Since it has reached the completion point of the Heavily Indebted Poor Countries (HIPC) Program in 2010, Togo continues to enjoy financial support from the Bretton Woods institutions, including the World Bank. The latter has just announced several measures to support Togo in the coming years, through Makhtar Diop, the institution’s vice-president for Africa, during his recent stay in Lomé. Interview
Interview by Blamé Ekoué
The World Bank Group has recently made strong decisions to support Togo. What are they? And what is the overall cost of these new measures?
We decided to provide financial support for three projects. The first signed agreement concerns a social security and basic services project for $ 29 million, or about CFA17.5 billion approved by the Board of Directors of the World Bank to help Togo to properly continue the implementation of its national policy for the development of social security.

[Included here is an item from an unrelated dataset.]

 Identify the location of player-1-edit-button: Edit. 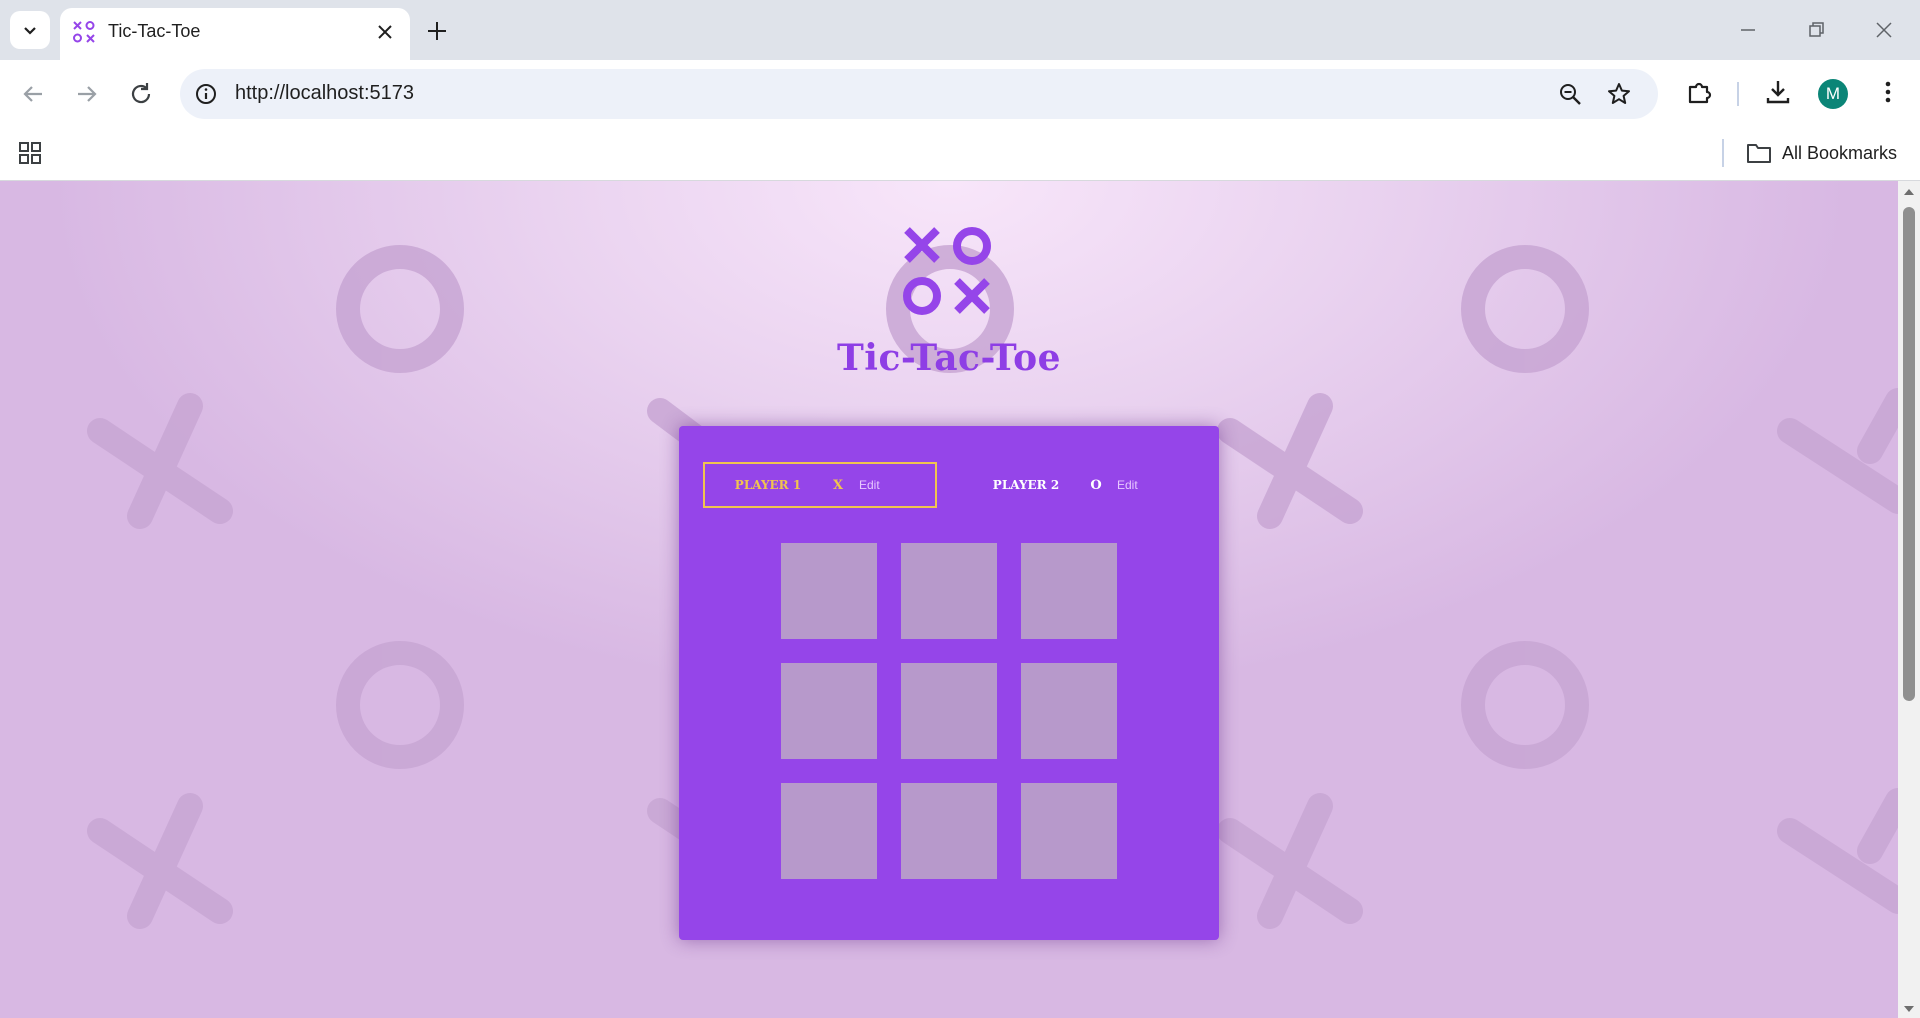
(866, 485).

The second project will allow not only for increased surveillance in animal health, but also for people’s health. Estimated at $ 21 million US, the budget for Togolese health aims to ensure that epidemics like those we experienced with the Ebola virus do not happen again. We will thus equip Togo with the means of detecting the first epidemic elements.
The third project, amounting to $ 15 million US, much more focuses on social issues and employability, with the financing of labor intensive works. It seeks to provide employment for vulnerable young people: I mean more sustainable jobs over time, in order to generate income for youth. In total, three projects have been funded – for a total cost of $ 65 million. It is an important financial support.

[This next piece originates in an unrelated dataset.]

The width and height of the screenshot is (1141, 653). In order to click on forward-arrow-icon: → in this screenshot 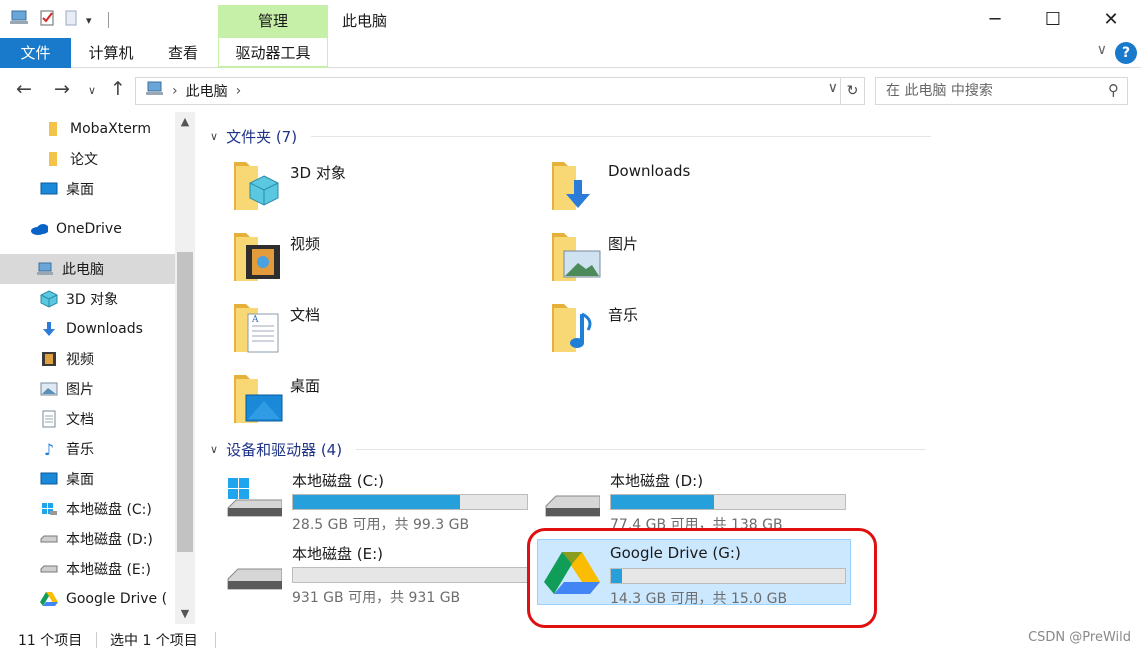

In addition to financing these three projects, your Institution also significantly increases its budgetary support to the Togolese authorities … People are talking about more than $ 350 million US?
Yes you are right. Already, over the next three years, we will increase our budget support to Togo, initially from $ 30 million US to $ 50 million US in support of the country’s macroeconomic and structural reforms. It is also a question of giving Togo a real margin of maneuver in the implementation of priority actions. For example, the country has made significant progress in budgetary management – but now it will have to be consolidated day after day. Our group must therefore be on the side of Togo for successful efforts. We have just decided to increase the total financing volume for Togo to $ 370 million US by 2030, a significant increase which may eventually be reviewed upwards…
What mechanisms would make it possible to ensure the sustainability of these new funding?
What we expect is mainly an improvement in the so-called CPIA – or “the indicator of implementation of policies and reforms in supported countries.” And I can tell you that we are not the only ones to be already very satisfied with Togo. I am referring, of course, to discussions between the country and the International Monetary Fund (IMF). This partner, like the World Bank, thinks that Togo is in a position to implement the right reforms. I also believe that a new meeting will soon be held between the Togolese authorities and the IMF – which already financed $ 238 million US at the beginning of the year – to see how the country could enjoy more important financial support.
Is Togo an isolated case in the expansion of financing, or is it all about the entire sub-region?
It is true, the volume of funding granted to Togo is increasing. But it is not the only country to benefit from such budget support in the coming years. The World Bank will provide substantial financial support to sub-Saharan Africa over the next three years to help some countries in economic reform and diversification to return to growth. The new strategy we propose therefore aims to help this area create the conditions for more inclusive and sustainable economic growth, driven by a dynamic private sector and effective public policies on a case-by-case basis. For example, in Togo, this is part of our support for the National Development Program. However, the goals are often the same, including the strengthening of the private sector performance, the promotion of economic and social inclusion, sustainability and resiliency.